We (@jarumihooi @owencking and me) talked about this issue in yesterday's meeting, and we (in general) agreed to use either integer milli or micro-seconds as THE standard time unit to appear in all MMIF output of future versions of CLAMS apps. I just wonder if that decision would cause any trouble in terms of GBH's downstream processing workflow (pbcore conversion, relational db operations, etc), so summoning @mrharpo @afred @foo4thought .

keighrim commented 1 year ago

Another "feature" that can be helpful for human readers of MMIF is having altStart and altEnd fields along with start/end to hold secondary, more human-readable format. Having alternative anchors could also benefit other anchors types, for example, holding unicode codepoint counts for text data. Discussion around alt-anchors would probably desire its own issue.

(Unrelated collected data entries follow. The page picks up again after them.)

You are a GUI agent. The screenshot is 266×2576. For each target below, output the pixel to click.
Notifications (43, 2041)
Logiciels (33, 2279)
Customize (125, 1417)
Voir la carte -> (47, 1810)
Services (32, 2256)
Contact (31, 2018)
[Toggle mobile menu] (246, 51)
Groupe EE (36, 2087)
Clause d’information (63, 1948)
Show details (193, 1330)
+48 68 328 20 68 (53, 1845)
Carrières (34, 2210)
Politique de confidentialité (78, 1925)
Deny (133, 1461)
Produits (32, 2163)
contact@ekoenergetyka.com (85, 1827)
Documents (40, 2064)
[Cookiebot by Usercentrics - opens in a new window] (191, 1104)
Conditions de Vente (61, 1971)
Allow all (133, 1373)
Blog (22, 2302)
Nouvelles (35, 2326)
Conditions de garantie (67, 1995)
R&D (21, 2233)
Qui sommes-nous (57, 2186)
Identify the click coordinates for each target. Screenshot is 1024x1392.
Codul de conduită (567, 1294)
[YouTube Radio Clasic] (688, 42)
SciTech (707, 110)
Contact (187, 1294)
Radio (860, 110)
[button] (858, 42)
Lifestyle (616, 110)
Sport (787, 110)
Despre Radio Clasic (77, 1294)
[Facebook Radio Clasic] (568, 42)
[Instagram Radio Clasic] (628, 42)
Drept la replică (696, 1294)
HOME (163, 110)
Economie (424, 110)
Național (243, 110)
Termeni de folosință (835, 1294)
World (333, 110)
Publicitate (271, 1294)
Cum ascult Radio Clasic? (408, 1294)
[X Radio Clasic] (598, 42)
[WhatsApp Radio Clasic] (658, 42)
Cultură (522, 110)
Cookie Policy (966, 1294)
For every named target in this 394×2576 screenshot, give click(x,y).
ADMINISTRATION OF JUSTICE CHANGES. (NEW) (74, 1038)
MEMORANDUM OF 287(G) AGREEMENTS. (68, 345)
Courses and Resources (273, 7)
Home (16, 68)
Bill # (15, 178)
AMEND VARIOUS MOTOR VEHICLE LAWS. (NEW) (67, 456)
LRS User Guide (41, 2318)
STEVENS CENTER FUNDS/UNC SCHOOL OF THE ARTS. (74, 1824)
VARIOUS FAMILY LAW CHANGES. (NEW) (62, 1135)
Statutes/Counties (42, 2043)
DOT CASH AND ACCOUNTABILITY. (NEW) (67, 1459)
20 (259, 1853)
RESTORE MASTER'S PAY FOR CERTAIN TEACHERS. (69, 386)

jarumihooi commented 1 year ago

At the moment, it seems we've reached a consensus of going forward with all gold (and mmif??) datasets using the ISO 8601 standard hr:mn:sc.msc with a DOT.

I forgot to add the reasoning about audio not having frames to the aapb-annotations/readme.md but otherwise I think this could be closed until further business needs require revisiting this or more precision digits.

jarumihooi commented 1 year ago

Note, while a decision was made, raws and golds currently do not follow the convention yet, as that requires changing both tools and dataset for compatibility.

keighrim commented 1 year ago

I'll keep this open until we

For data in the aapb-annotations repo, we should probably open new issues to keep track of required updates and updating progress of process.py and golds files.

jarumihooi commented 1 year ago

Currently do all the outputs from apps to mmif record this in the ISO Time Format? I believe that is the higher concern on the issue as it relates to older aapb-annotations repo projects.

Into the future, if its an in-house anno tool, it should use this format where possible. if an out-of-house annotation tool or it is not possible, then process.pys should convert the time format when converting to gold. (Is it worth it to convert the raw as well before it is stored in the aapb-annotations repo? Simply to reduce uniqueness? Apps should then all expect ISO Time format and output that way too.

As for the previous projects, reconverting the time format is likely a lot of work and may cause troubles with apps or currently working code to fail. How do we consider if this is worth doing or not?

keighrim commented 1 year ago

Ideally, all the "currently" working evaluation code should pull the gold data by permalinks. So unless we re-write aabp-annotations git history entirely, they should work in the future, regardless how we change the format of existing (old) project files.

That said, obviously none of current clams apps uses ISO format for time notation, since officially, only valid time units are seconds, ms, frame numbers (https://mmif.clams.ai/vocabulary/Region/v1/), and the specification hasn't been updated based on the above discussion.

What I'm not very sure about implementing this is the altStart and altEnd fields. Since start and end fields in MMIF have a very special meaning and they are used not just for time-based annotations, but all sorts of other annotation types, allowing alt fields with another special meaning only for time-related annotation types just doesn't make a lot of sense to me. And giving different special meanings to other start and end (e.g., character offsets for text-based annotations) will require quite long discussion that we can't afford now.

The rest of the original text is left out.